Some research suggests that anxiety before the procedure can make insertion feel more painful. Working with an empathetic doctor or nurse, who is willing to take time to discuss the procedure and offer reassurance, may help.
A person may wish to consider asking a doctor what previous experience they have of inserting IUDs. Similarly, they can tell the doctor if they are feeling nervous about what is going to happen.
Some people report that taking over-the-counter (OTC) pain medication, such as ibuprofen, before the procedure helps reduce pain afterward.
First, your nurse or doctor will ask you some questions about your medical history. Then they’ll check your vagina, cervix, and uterus, and they may test you for STDs. You may be offered medicine to help open and/or numb your cervix before the IUD is put in.
To put the IUD in, the nurse or doctor will put a speculum into your vagina and then use a special inserter to put the IUD in through the opening of your cervix and into your uterus. The process usually takes less than five minutes.
IUDs can be put in at any point in your menstrual cycle, and you can usually get one put in right after giving birth or having an abortion.

### TASKS FOR THIS EXERCISE
[A] According to the text on IUD insertion, how long does the process of putting the IUD in usually take?
[B] Pick up the text on IUD insertion after its last sentence and carry it on.
These lines have no part in the work.

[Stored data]

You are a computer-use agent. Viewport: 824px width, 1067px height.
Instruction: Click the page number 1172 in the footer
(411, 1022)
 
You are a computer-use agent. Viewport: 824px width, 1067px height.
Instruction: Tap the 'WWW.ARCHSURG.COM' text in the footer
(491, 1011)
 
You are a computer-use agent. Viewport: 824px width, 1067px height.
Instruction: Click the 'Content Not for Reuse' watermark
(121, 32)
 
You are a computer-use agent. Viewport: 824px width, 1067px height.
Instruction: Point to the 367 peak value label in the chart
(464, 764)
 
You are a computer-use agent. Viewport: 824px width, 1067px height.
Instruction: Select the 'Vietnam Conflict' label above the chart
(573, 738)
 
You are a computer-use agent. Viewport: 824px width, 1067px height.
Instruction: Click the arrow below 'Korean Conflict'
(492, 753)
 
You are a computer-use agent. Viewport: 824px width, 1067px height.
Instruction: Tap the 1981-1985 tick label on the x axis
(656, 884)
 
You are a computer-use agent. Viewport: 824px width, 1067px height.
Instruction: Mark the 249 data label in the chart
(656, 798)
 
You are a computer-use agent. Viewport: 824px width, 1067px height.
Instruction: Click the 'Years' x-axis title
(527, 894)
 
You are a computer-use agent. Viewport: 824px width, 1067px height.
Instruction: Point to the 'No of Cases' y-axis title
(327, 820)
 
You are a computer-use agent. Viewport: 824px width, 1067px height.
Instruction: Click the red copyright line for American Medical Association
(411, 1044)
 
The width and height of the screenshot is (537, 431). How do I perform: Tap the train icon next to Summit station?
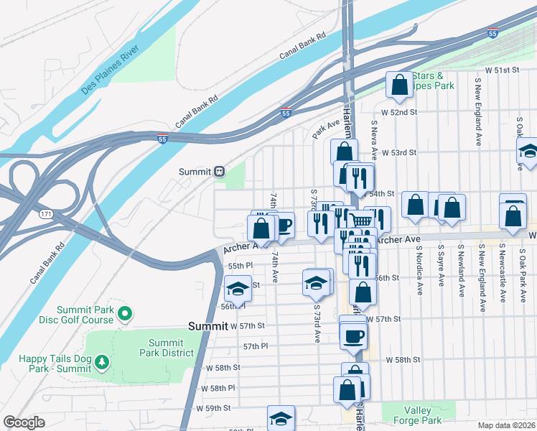click(x=219, y=172)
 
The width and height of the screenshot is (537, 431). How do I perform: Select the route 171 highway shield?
click(x=46, y=214)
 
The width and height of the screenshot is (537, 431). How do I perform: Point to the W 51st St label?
click(x=502, y=70)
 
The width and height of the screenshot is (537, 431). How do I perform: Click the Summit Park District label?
click(x=171, y=348)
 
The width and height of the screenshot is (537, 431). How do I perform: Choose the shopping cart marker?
click(x=360, y=220)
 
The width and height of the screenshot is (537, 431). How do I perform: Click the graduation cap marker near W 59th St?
click(x=281, y=418)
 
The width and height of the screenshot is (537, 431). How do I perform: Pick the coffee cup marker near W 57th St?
click(x=352, y=335)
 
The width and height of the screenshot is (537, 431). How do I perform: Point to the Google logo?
click(x=24, y=422)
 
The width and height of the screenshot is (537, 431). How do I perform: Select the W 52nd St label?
click(x=399, y=113)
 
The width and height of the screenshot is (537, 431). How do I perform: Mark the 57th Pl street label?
click(x=255, y=346)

### ACTIVITY ANSWERS
[A] Less than five minutes.

[B]
People usually feel some cramping or pain when they're getting their IUD placed. The pain can be worse for some, but luckily it only lasts for a minute or two.
Some doctors tell you to take pain medicine before you get the IUD to help prevent cramps. They also might inject a local numbing medicine around your cervix to make it more comfortable.
Some people feel dizzy during or right after the IUD is put in, and there's a small chance of fainting. You might want to ask someone to come with you to the appointment so you don't have to drive or go home alone, and to give yourself some time to relax afterward.
Many people feel perfectly fine right after they get an IUD, while others need to take it easy for a while. There can be some cramping and backaches, so plan on chilling at home after your appointment — it’s a great excuse to curl up on the couch with your favorite book or movie. Heating pads and over-the-counter pain meds can help ease cramps too.
You may have cramping and spotting after getting an IUD, but this almost always goes away within 3-6 months. Hormonal IUDs eventually make periods lighter and less crampy, and you might stop getting a period at all. On the flip side, copper IUDs may make periods heavier and cramps worse. For some people, this goes away over time. If your IUD is causing you pain, discomfort, or side effects you don’t like, call your doctor.
Once you get the IUD, a string about 1 or 2 inches long will come out of your cervix and into the top of your vagina; don’t worry, you won’t notice it. The string is there so a nurse or doctor can remove the IUD later. You can feel the string by putting your fingers in your vagina and reaching up toward your cervix. But DON’T tug on the string, because you could move your IUD out of place or pull it out.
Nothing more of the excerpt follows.